▸ Source data:
------------------------
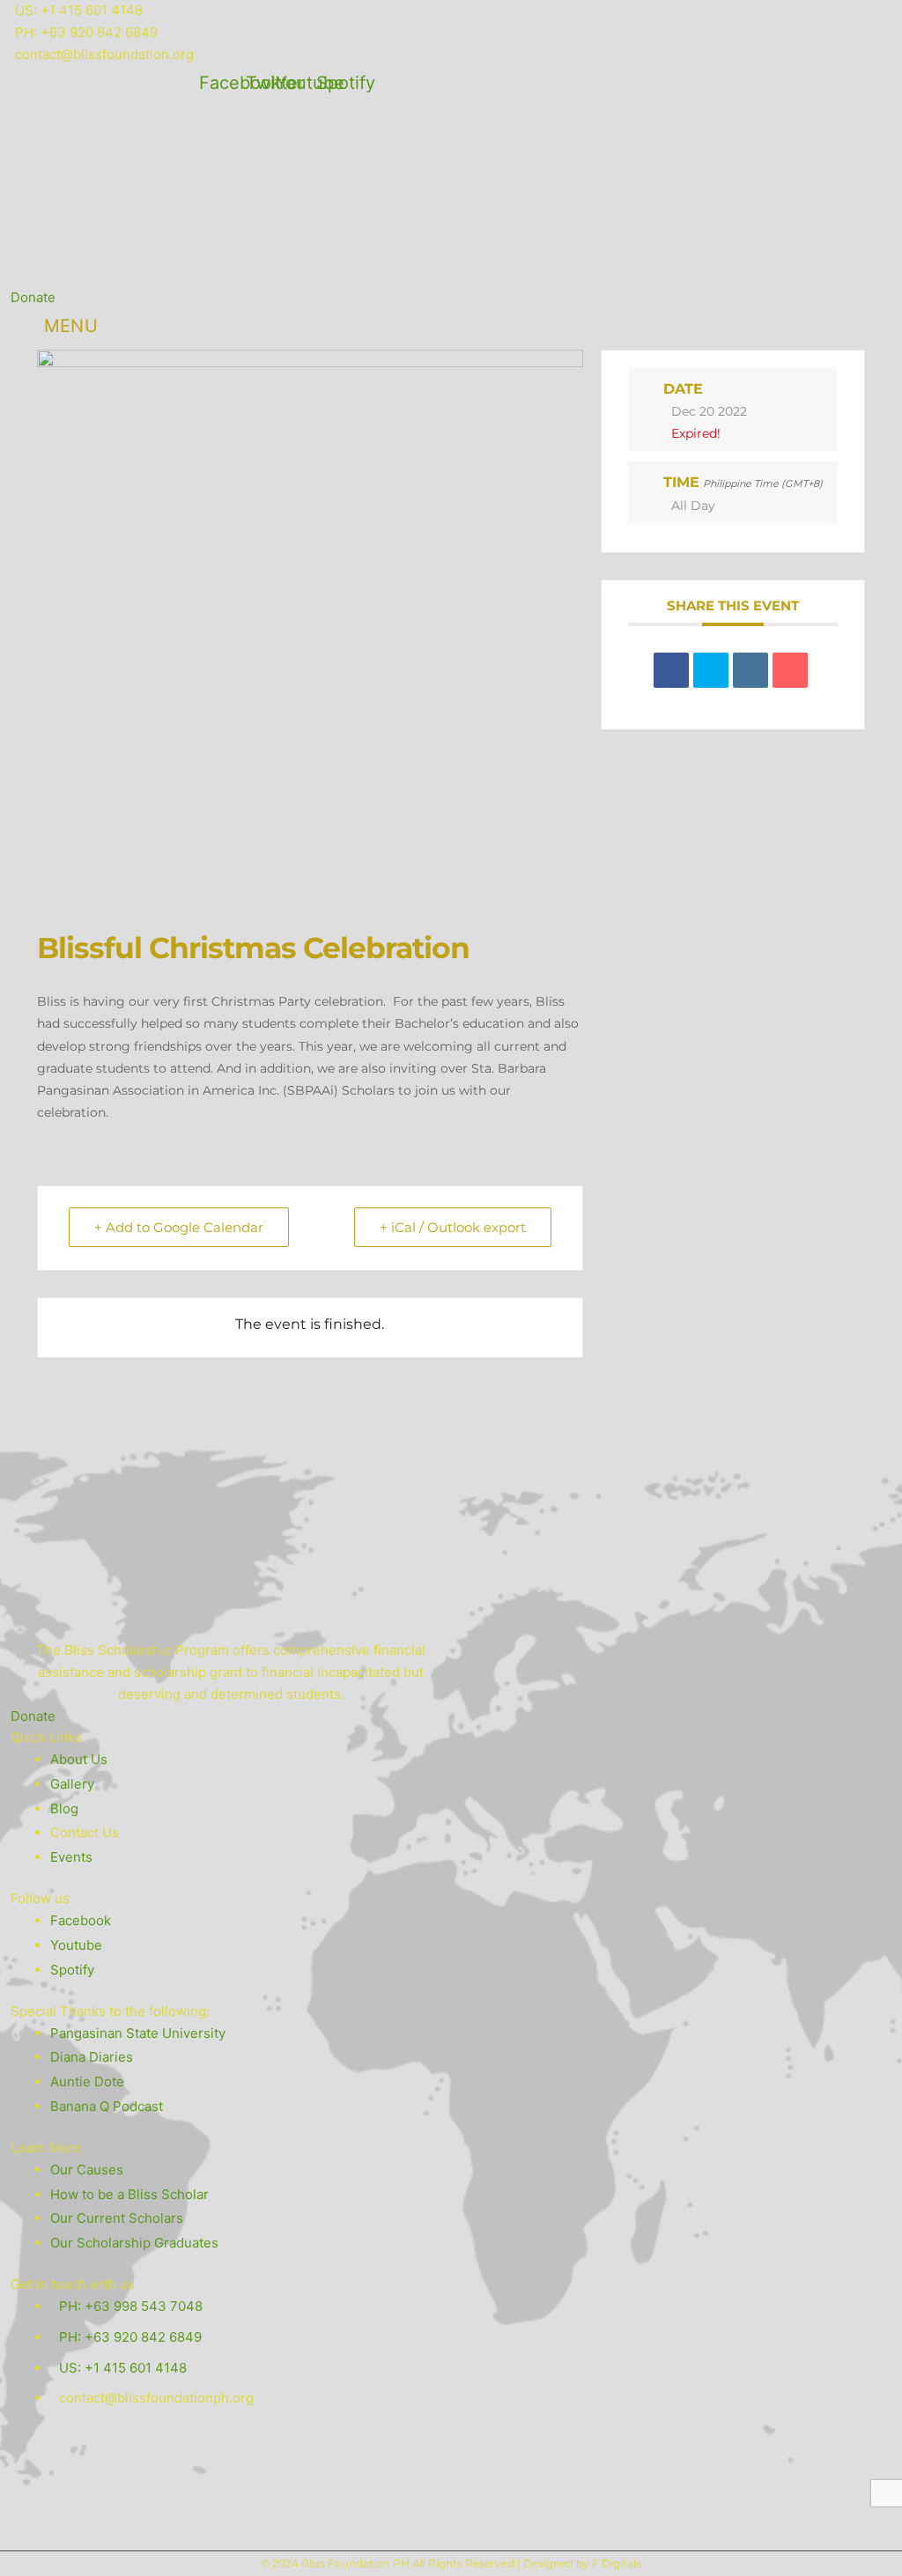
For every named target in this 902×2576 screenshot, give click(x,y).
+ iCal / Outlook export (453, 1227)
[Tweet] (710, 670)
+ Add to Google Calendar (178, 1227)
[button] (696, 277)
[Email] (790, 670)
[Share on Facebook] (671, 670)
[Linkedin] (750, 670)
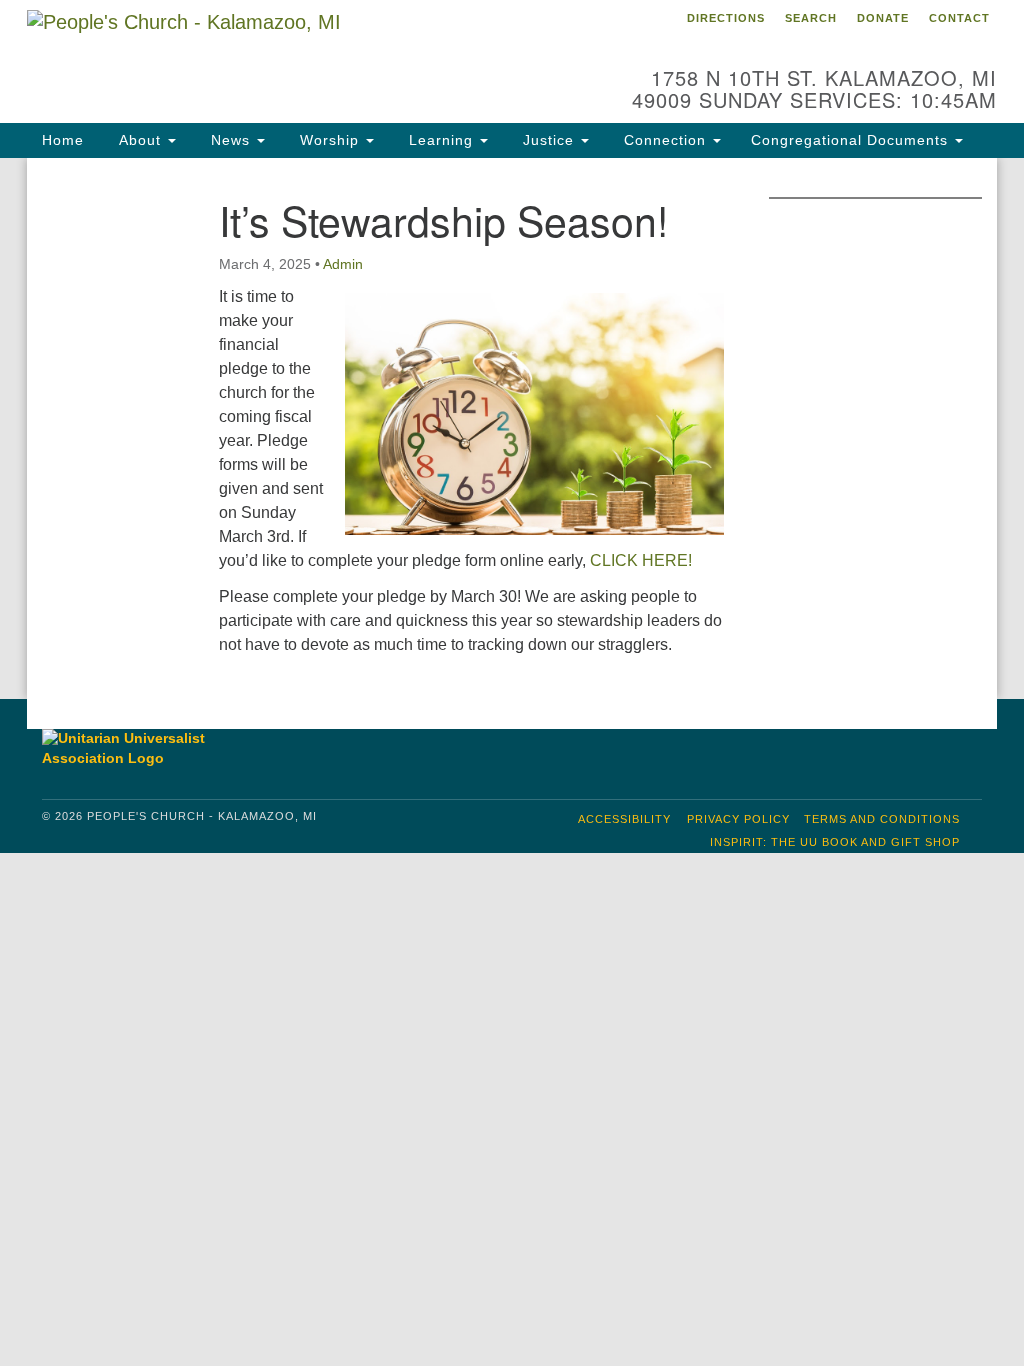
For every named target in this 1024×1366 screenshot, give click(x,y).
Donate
------------------------
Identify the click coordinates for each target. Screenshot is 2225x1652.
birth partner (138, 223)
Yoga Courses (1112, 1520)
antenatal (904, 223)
------------------------
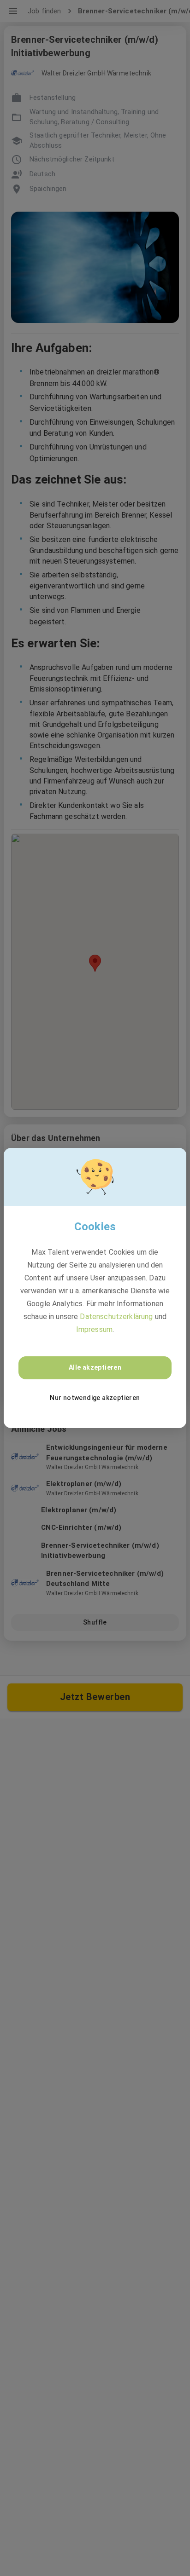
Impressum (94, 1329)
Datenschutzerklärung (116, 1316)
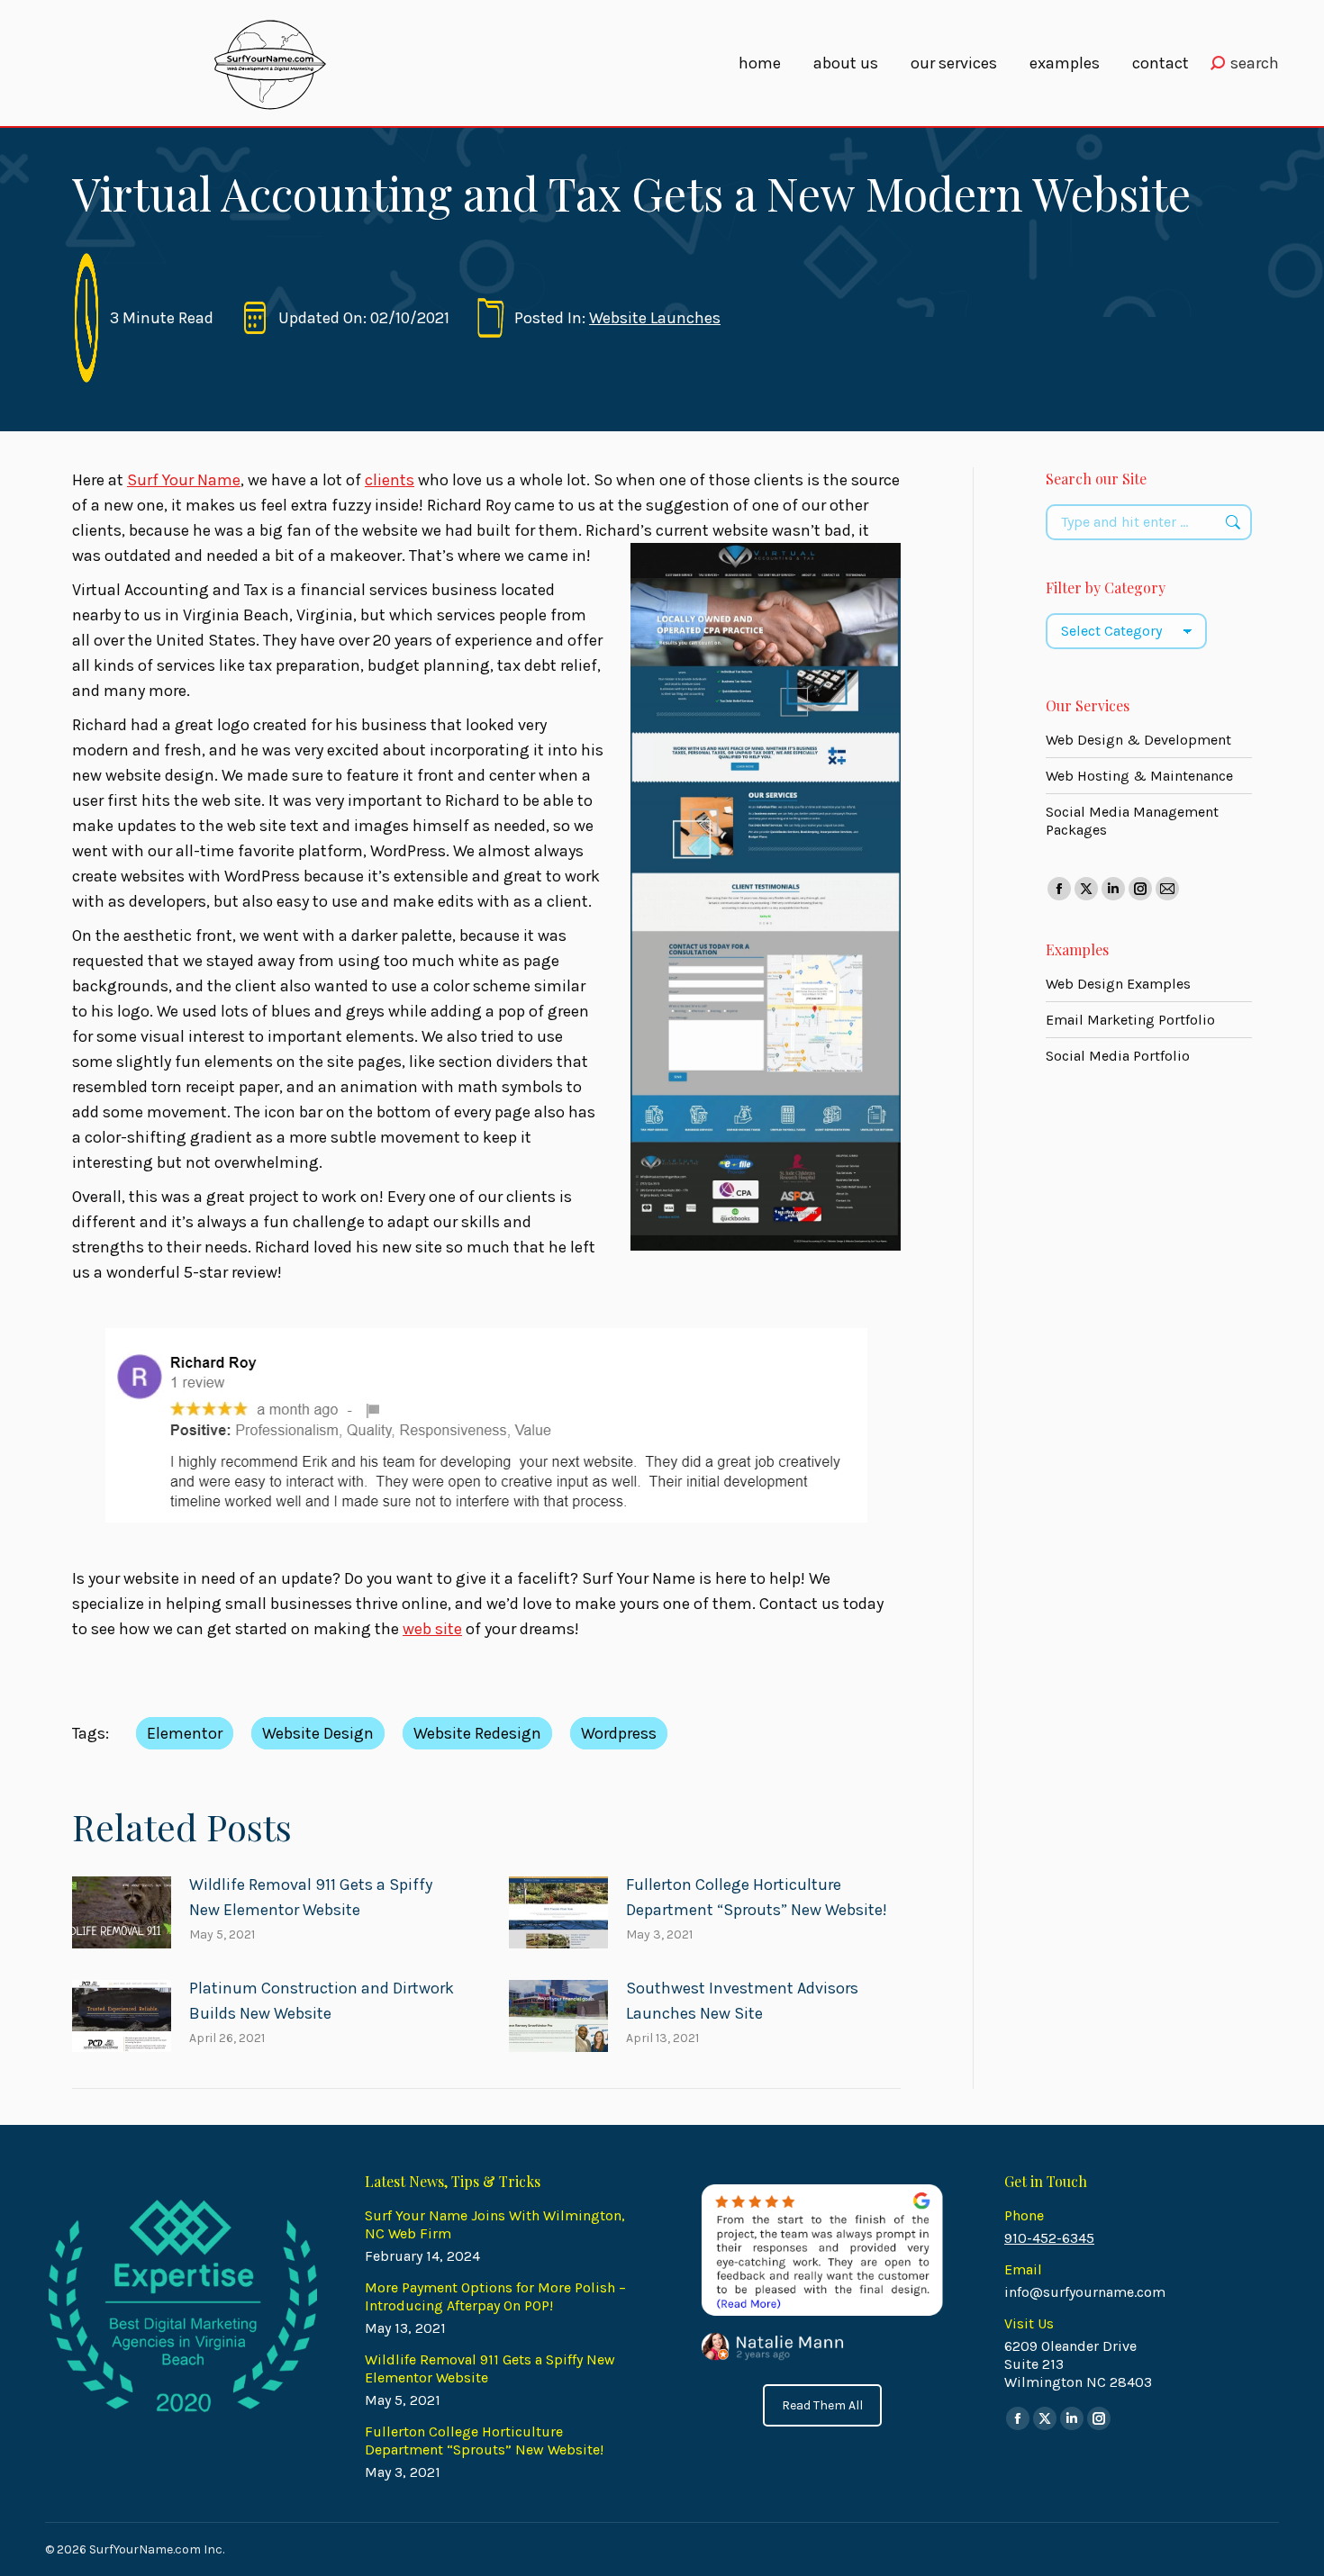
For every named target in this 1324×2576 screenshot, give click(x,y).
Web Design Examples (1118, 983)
------------------------
▸ Task prompt: How many lines in the records hold the string "give"? Reply with the number alone.

▸ Solution to the problem: 3